Kopper seems a bit more strongly patterned--I can see him being closer to a patterned black sable when he is finished getting in his adult coat. Maybe a lot like his dad. Beautiful sables, though, with rich pigment and just that luxurious look to the coat.


----------



## DCluver33 (May 27, 2010)

I love sables!! I want a sable GSD someday. the way their coat chances is really neat to watch.


----------



## LuvourGSDs (Jan 14, 2007)

Wowsa............ VERY stunning girl ! :wub:

Ok, how can you truly tell you will end up with a bk sable IF they change so dang much................   This is what color I would love to have someday & now you just don't know..................


----------



## Emoore (Oct 9, 2002)

BlackthornGSD said:


> Kopper seems a bit more strongly patterned--I can see him being closer to a patterned black sable when he is finished getting in his adult coat. Maybe a lot like his dad. Beautiful sables, though, with rich pigment and just that luxurious look to the coat.


Cool, thanks!


----------



## hunterisgreat (Jan 30, 2011)

This is the change Jäger went through


----------



## LuvourGSDs (Jan 14, 2007)

hunterisgreat said:


> This is the change Jäger went through


 
Just stunning, but with a pup so light, how would you know they would turn out so dark ? Look at parents color ??? Looking at a pup now that looks fairly dark with penciling on the toes, invision dk sable, but who knows...............


----------



## JKlatsky (Apr 21, 2007)

Sables will also change seasonally.

Argos at 15 months looking pretty red in June. Lot less coat.

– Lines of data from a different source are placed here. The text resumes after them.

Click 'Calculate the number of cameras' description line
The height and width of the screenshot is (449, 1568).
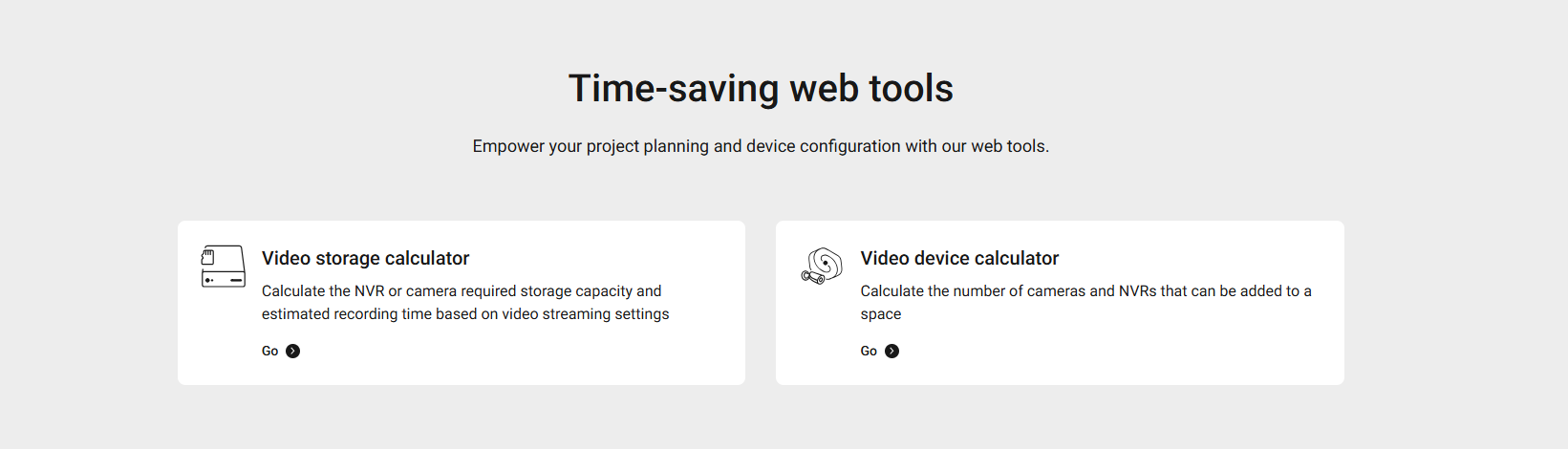[x=1085, y=290]

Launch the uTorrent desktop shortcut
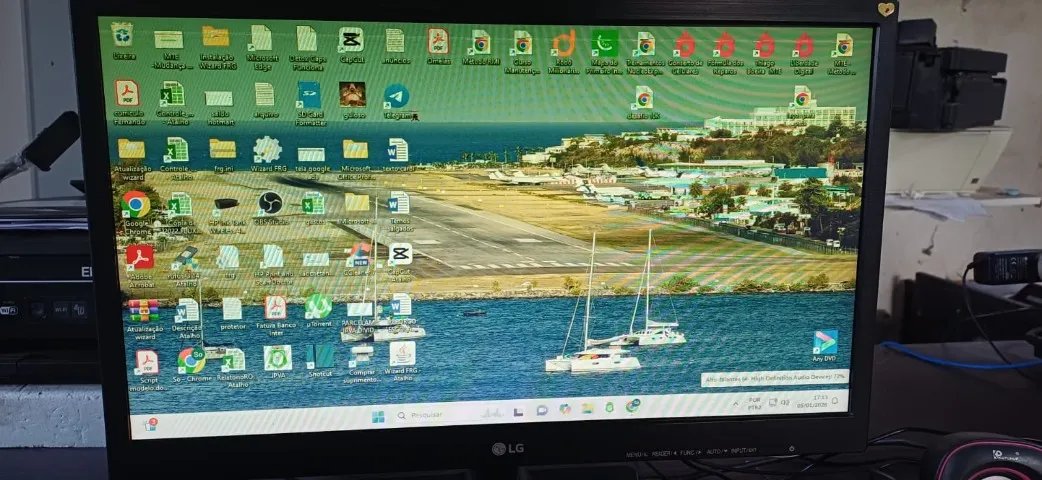click(318, 306)
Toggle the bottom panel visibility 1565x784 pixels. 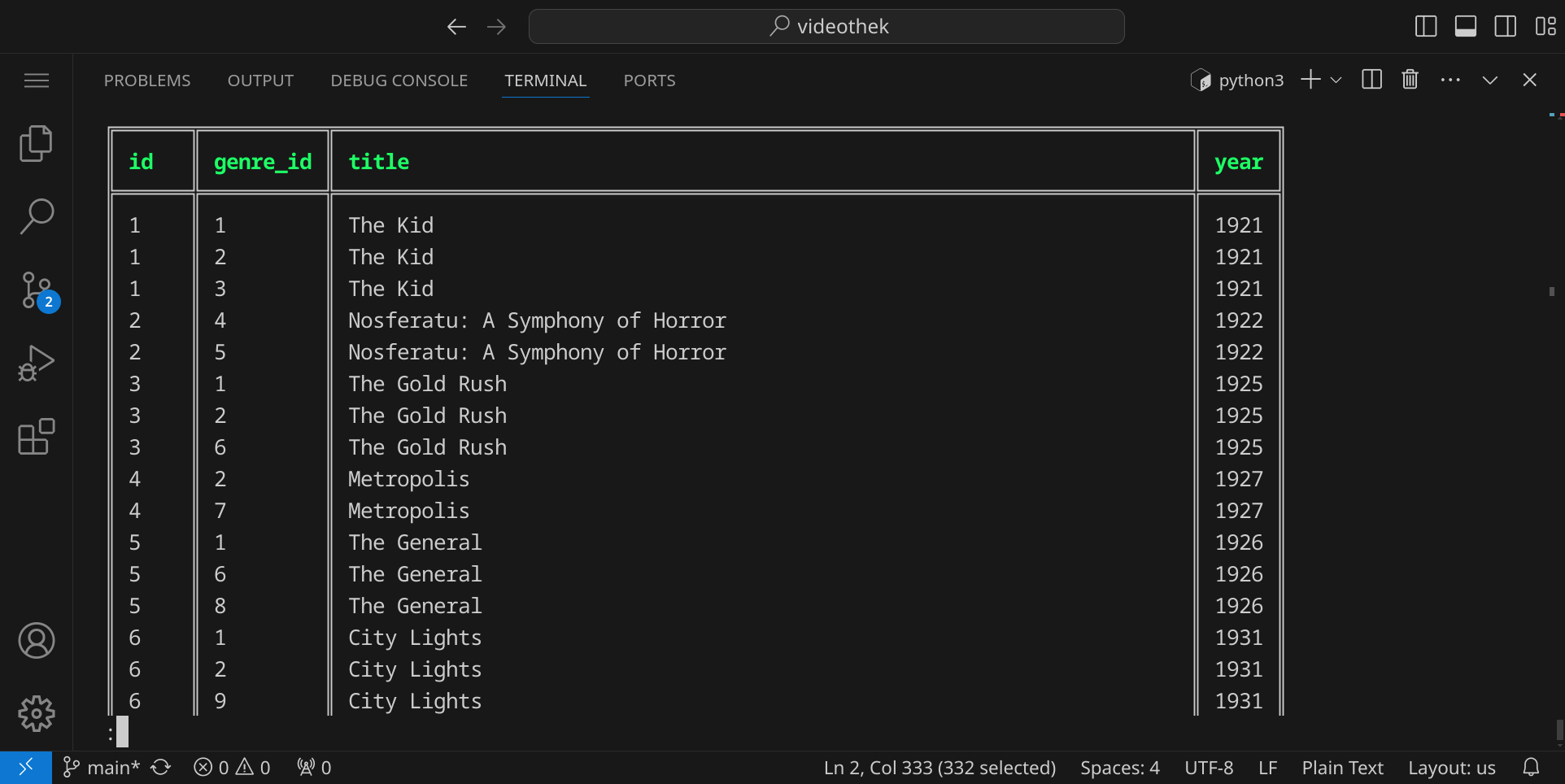(1466, 26)
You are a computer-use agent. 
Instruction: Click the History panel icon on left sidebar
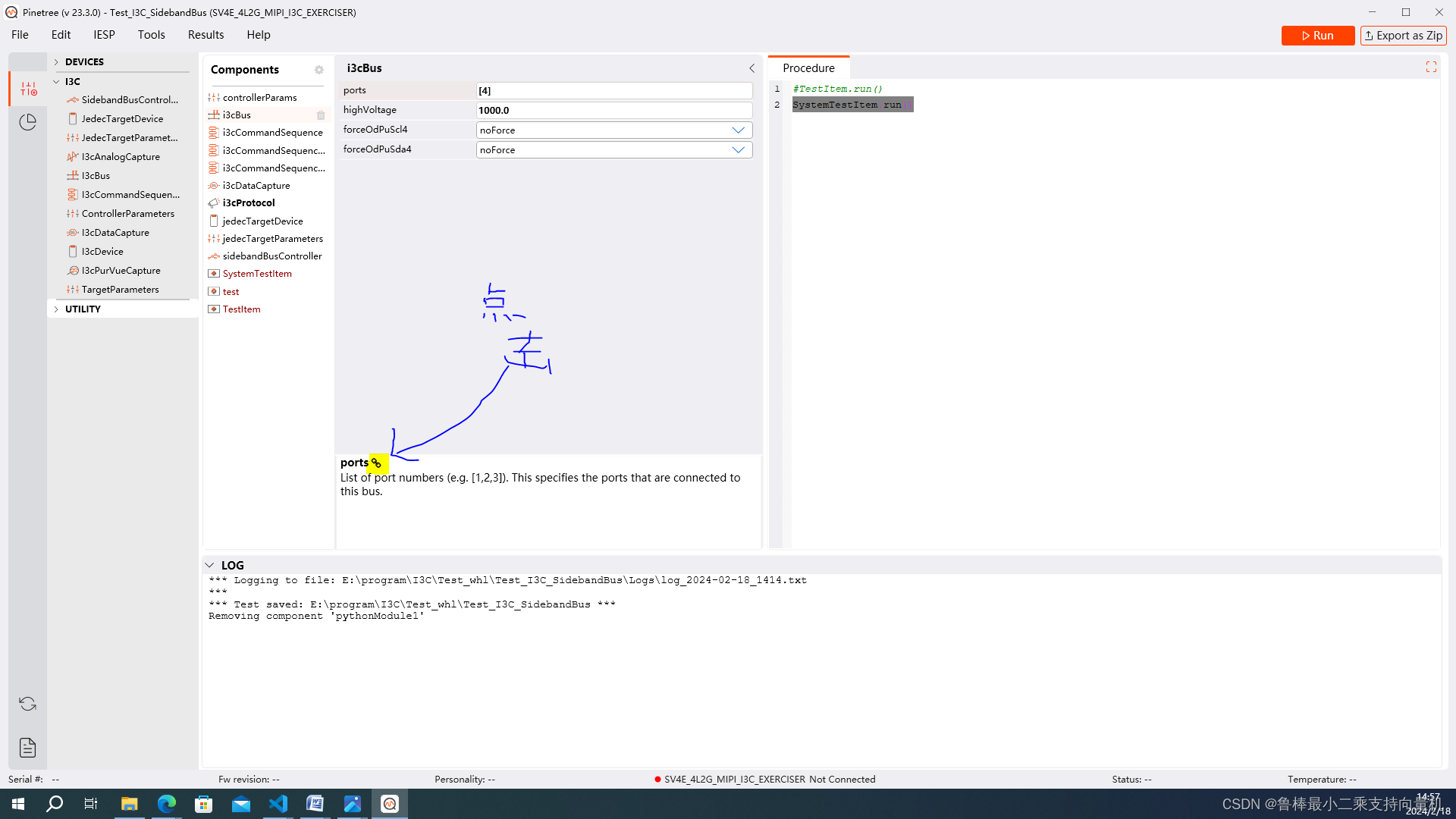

Argos as a 3 year old in October. Considerably darker.


----------



## spiritsmom (Mar 1, 2003)

Wow she sure is looking red! Nyxie says hi sis!

Nyxie started off black and is now.... black. At least she isn't changing colors! Oda is a beauty, she has a great face!


----------



## Rival (Feb 1, 2011)

Such a *gorgeous* dog! I got my first sable puppy, Rival, almost 3 weeks ago and it is crazy how their colors change! 

19 days old...










With his daddy at 4 weeks...(First time I visited him in person)










Playing at 6 weeks old...










7 weeks (Being held by the breeder's brother for a pic)










First day home at 8 weeks...










On a walk at 10 weeks...











With sables, it really depends on the lighting of the camera too...They can look like a totally different dog with or without the flash! LOL. I can't wait to see what he looks like fully matured. I really hope the red stays. I personally think he'll look like his dad...


----------



## Cassidy's Mom (Mar 30, 2003)

Halo changed a LOT!

7 weeks old, at the breeder's










First day home at 10 weeks old










3 months old and BLONDE!










16 months old










2 years old (after a bath)


----------



## LaRen616 (Mar 4, 2010)

Halo is gorgeous! :wub:

You do not post enough pictures of her.


----------



## Rosa (Sep 18, 2010)

:wub::wub::wub::wub:

Oh i love them all


----------



## gagsd (Apr 24, 2003)

Christine your pup is gorgeous (as are the others!).
I think she will get a good bit of black overlay as her "big-girl" coat comes in.
Ari did.

8weeks:









5-6 months:









6-7 months:









year and a half:


----------